Requirement: Can you write out the records again, starting with their first line and going on through the line with "pyautogui.click(x=32, y=273)", requests included, adding -46 to every coordinate in the answers and leaving the pictures out?

Provided records:
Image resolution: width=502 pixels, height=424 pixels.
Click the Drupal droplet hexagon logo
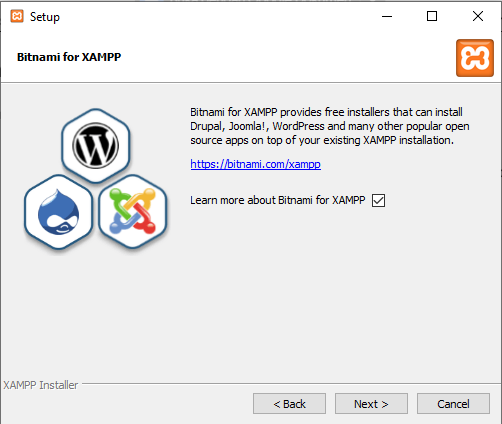[x=59, y=212]
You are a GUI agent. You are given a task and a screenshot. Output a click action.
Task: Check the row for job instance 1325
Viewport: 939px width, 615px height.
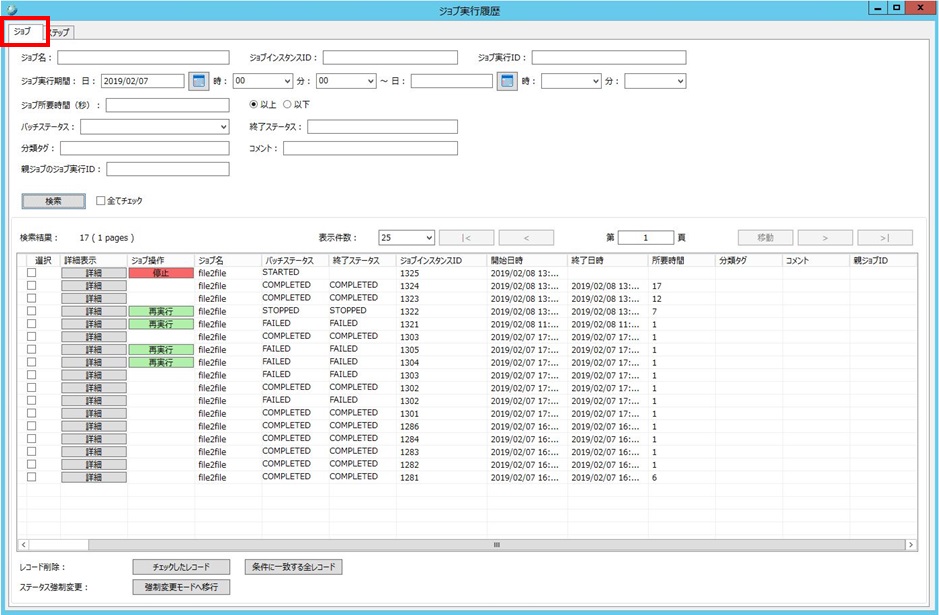pyautogui.click(x=32, y=273)
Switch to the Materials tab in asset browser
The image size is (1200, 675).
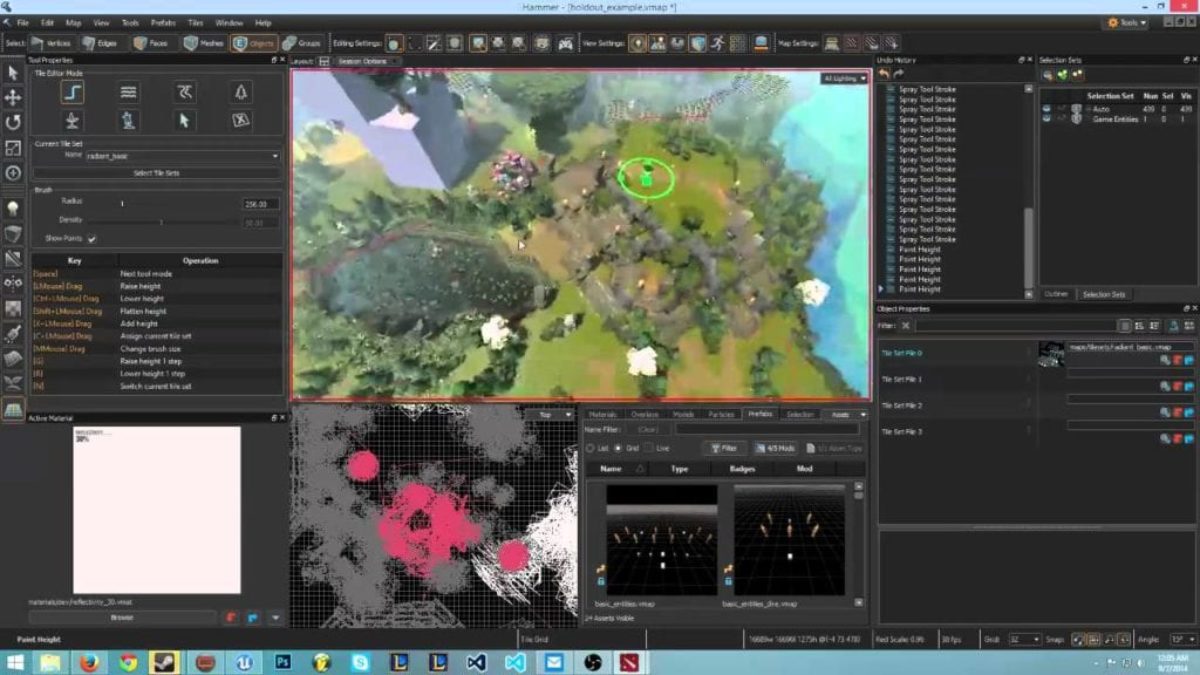(x=603, y=414)
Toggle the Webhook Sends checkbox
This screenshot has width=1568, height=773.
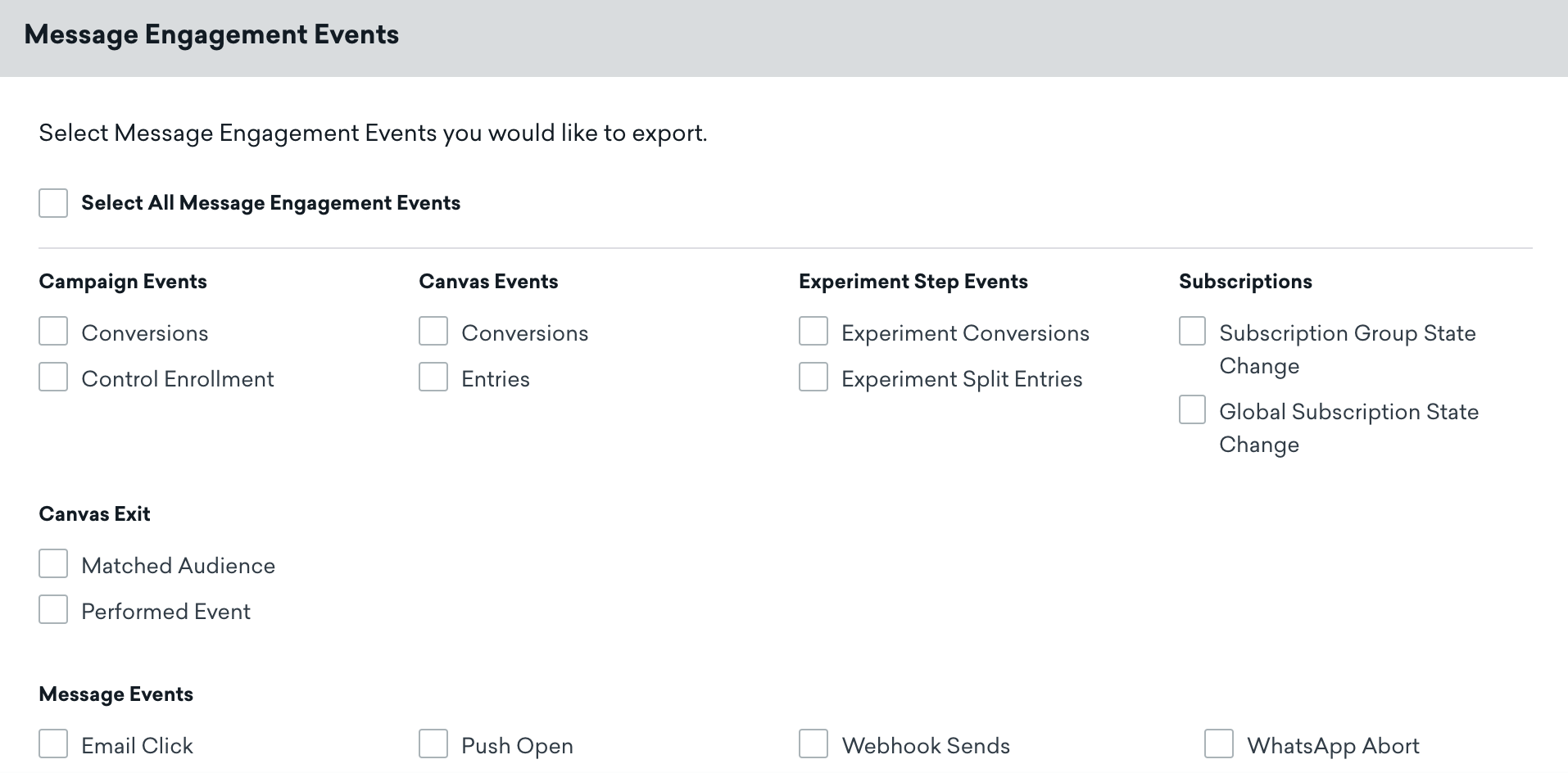pyautogui.click(x=813, y=744)
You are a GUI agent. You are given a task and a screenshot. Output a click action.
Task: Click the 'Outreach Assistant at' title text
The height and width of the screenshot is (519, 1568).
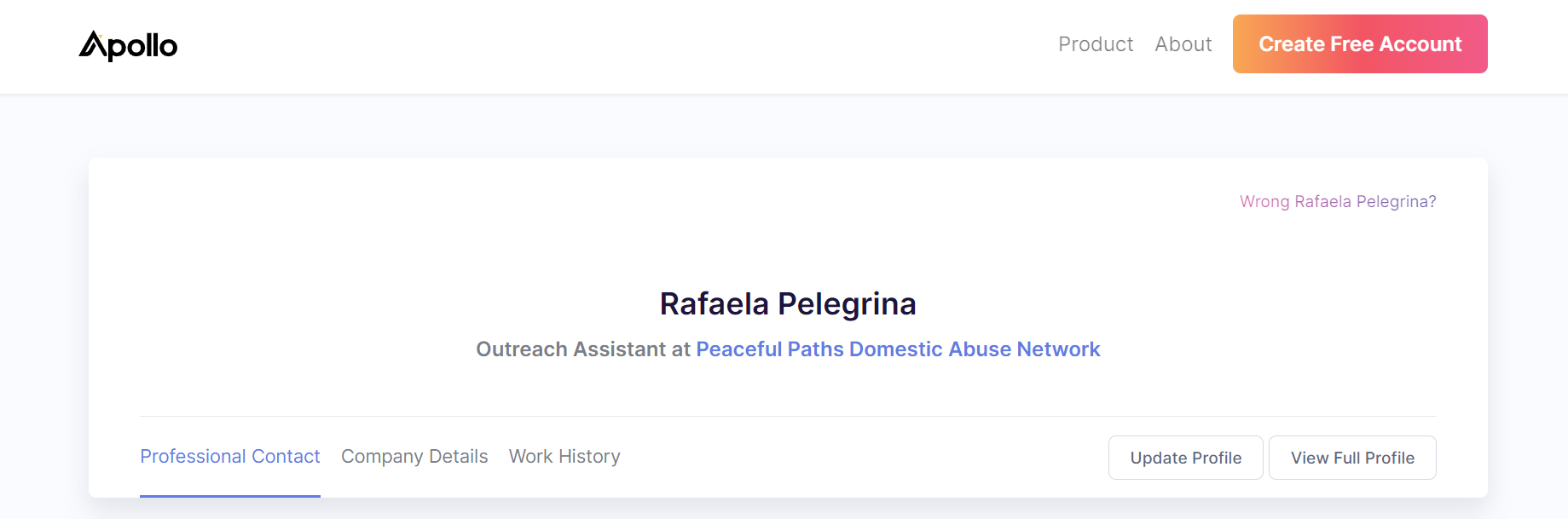(x=583, y=349)
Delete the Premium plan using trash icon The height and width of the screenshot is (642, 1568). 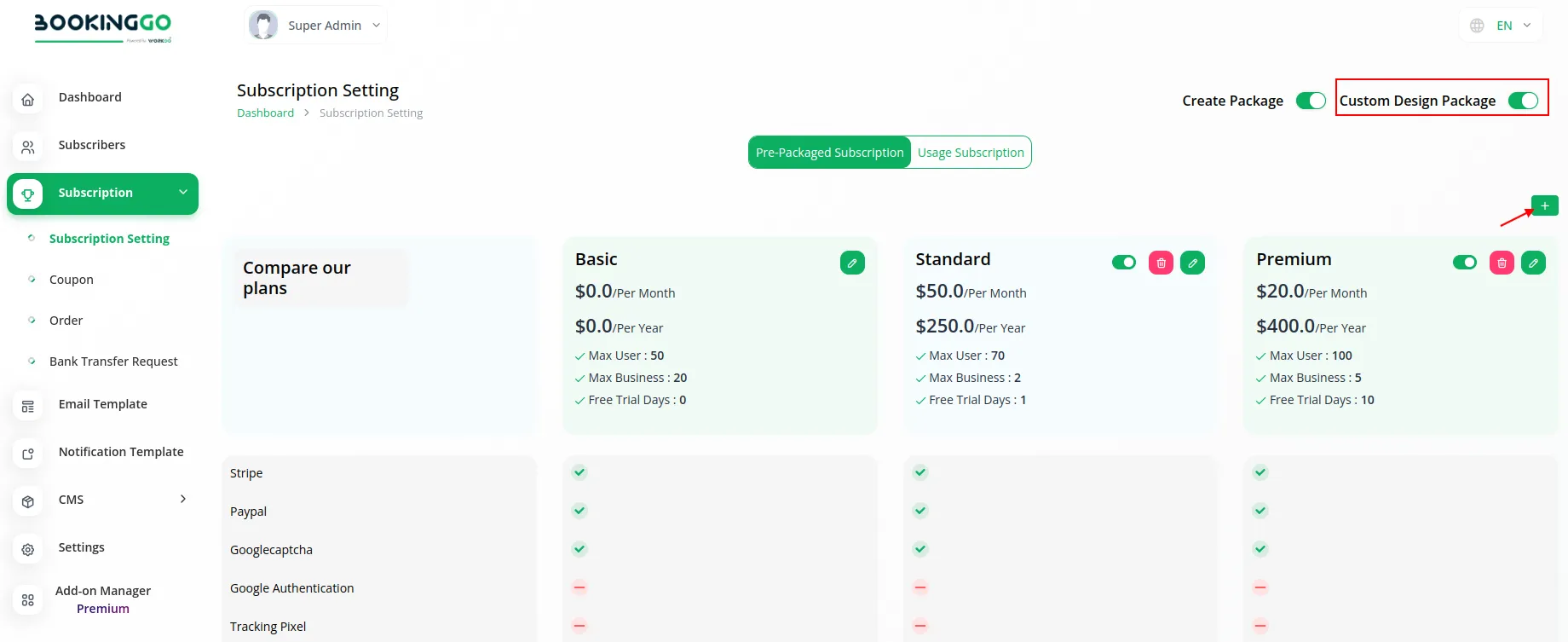pyautogui.click(x=1502, y=263)

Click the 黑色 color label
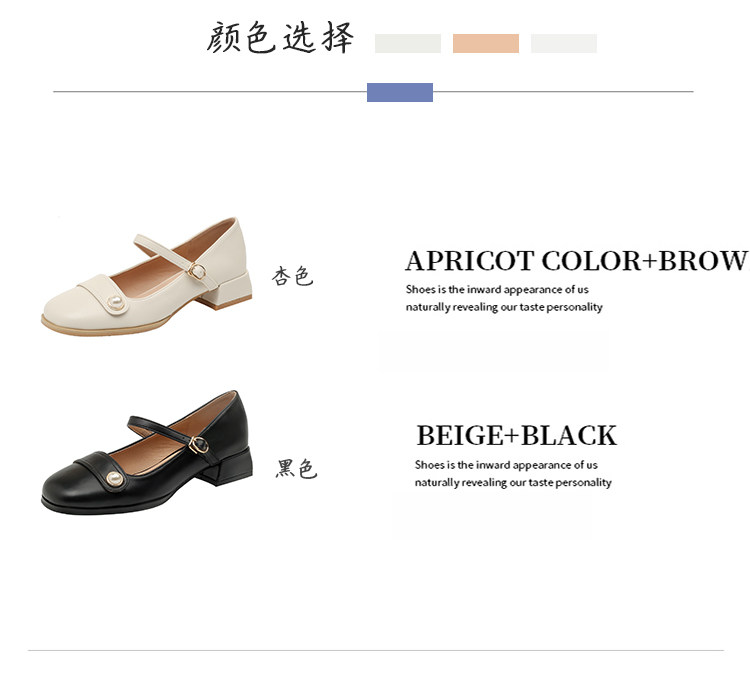pos(296,469)
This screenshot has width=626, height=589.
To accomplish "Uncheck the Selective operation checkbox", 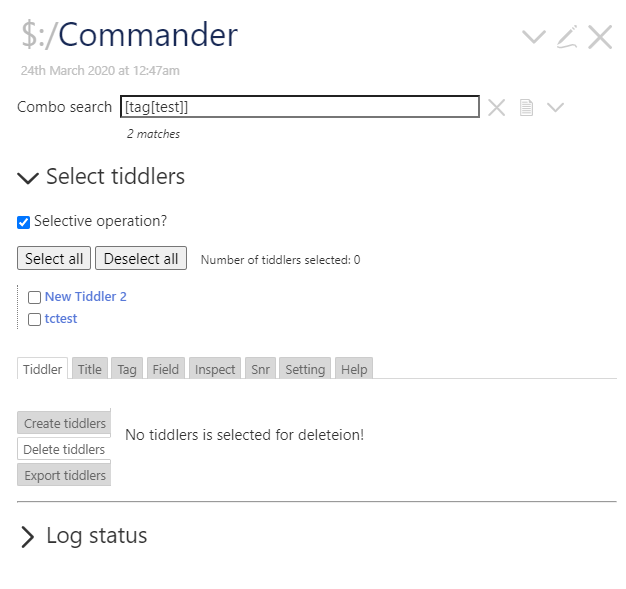I will pyautogui.click(x=24, y=222).
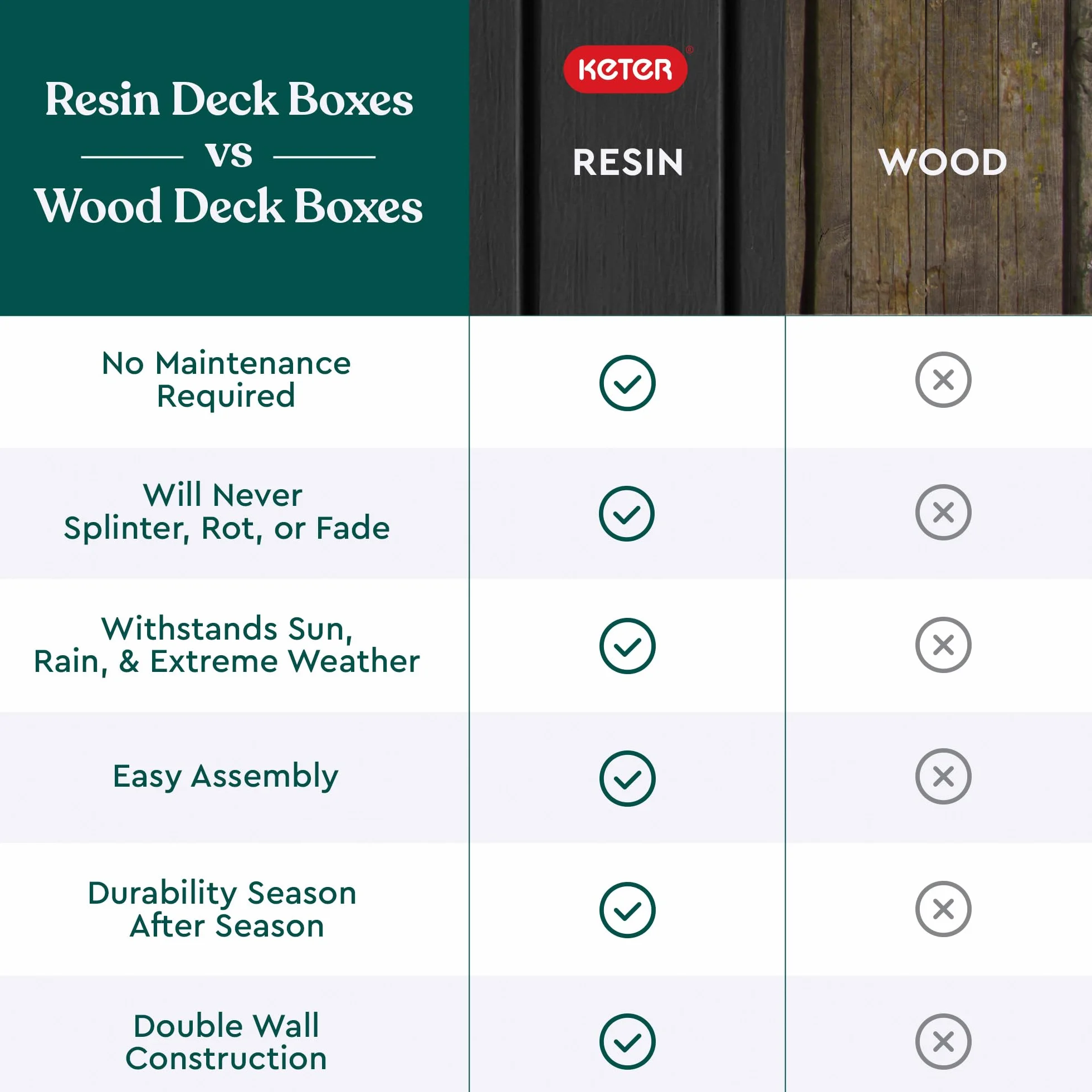
Task: Click the wood X icon for Easy Assembly
Action: click(943, 777)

Finished exercise:
Image resolution: width=502 pixels, height=424 pixels.
Click the Drupal droplet hexagon logo
[x=13, y=166]
You are a GUI agent. You are given a task and a screenshot. Output a click action.
Task: Check the row for job instance 1325
Viewport: 939px width, 615px height.
pyautogui.click(x=-14, y=227)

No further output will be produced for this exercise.